Online supplemental material
Fig. S1 shows growth retardation by deleting all four KCBP genes. Fig. S2 shows that chloroplast positioning requires MT cytoskeleton. Fig. S3 shows that ATK/kin14-I is required for spindle coalescence. Video 1 shows that nuclear migration immediately after cell division is defective in the quadruple KCBP KO line. Video 2 shows EB1-citrine imaging during telophase. Video 3 shows localization of citrine-KCBP-b. Video 4 shows that chloroplast movement is defective in KCBP KO. Video 5 shows liposome transport by KCBP in vitro. Video 6 shows motility of citrine-ATK-a signals during branching MT migration and in the phragmoplast.

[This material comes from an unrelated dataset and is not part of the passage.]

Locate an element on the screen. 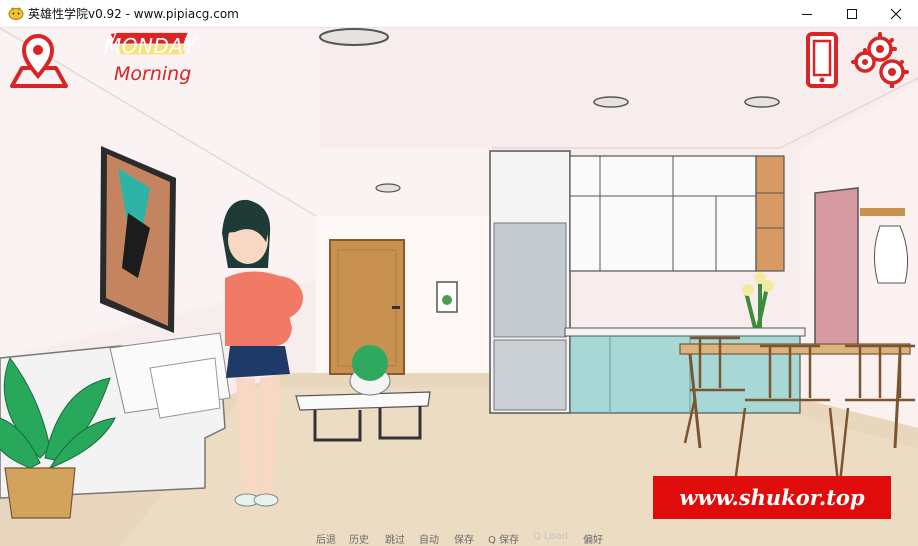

We thank Mitsuyasu Hasebe and Mamoru Sugita for plasmids; Rie Inaba and Yuki Nakaoka for technical assistance; Tomohiro Miki for helpful comments on the manuscript; Yuichiro Maéda for generous support; and Kingo Takiguchi for the helpful discussion.
This work was funded by the Toray Science Foundation and Japan Society for the Promotion of Science KAKENHI 15K14540 (to G. Goshima). M. Yamada is a recipient of a Japan Society for the Promotion of Science pre-doctoral fellowship.
The authors declare no competing financial interests.